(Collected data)
▼▼▼

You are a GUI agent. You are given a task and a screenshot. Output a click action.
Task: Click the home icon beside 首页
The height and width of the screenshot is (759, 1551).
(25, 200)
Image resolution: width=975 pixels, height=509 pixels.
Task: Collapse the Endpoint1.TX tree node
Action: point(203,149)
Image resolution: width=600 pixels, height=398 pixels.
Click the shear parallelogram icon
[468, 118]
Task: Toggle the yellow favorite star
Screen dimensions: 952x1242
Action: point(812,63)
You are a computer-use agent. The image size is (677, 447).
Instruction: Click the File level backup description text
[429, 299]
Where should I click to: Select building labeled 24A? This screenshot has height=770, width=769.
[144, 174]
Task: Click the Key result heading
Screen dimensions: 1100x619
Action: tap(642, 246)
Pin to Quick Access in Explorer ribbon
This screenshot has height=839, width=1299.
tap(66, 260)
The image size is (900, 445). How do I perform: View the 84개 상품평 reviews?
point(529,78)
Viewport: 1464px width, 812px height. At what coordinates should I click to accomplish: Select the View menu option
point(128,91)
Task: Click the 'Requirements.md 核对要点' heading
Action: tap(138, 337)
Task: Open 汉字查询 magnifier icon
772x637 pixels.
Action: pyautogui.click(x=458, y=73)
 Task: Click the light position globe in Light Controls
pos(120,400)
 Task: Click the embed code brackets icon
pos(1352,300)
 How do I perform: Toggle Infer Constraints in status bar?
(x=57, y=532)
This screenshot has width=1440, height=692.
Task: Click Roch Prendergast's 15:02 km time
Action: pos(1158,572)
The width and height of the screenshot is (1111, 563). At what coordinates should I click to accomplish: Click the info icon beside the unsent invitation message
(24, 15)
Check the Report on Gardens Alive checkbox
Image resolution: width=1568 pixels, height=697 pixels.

▲▲▲

_What the task asks:_
Find the lines above that contain the word "agent" and copy each one.

_Expected output:_
You are a GUI agent. You are given a task and a screenshot. Output a click action.
You are a computer-use agent. The image size is (677, 447).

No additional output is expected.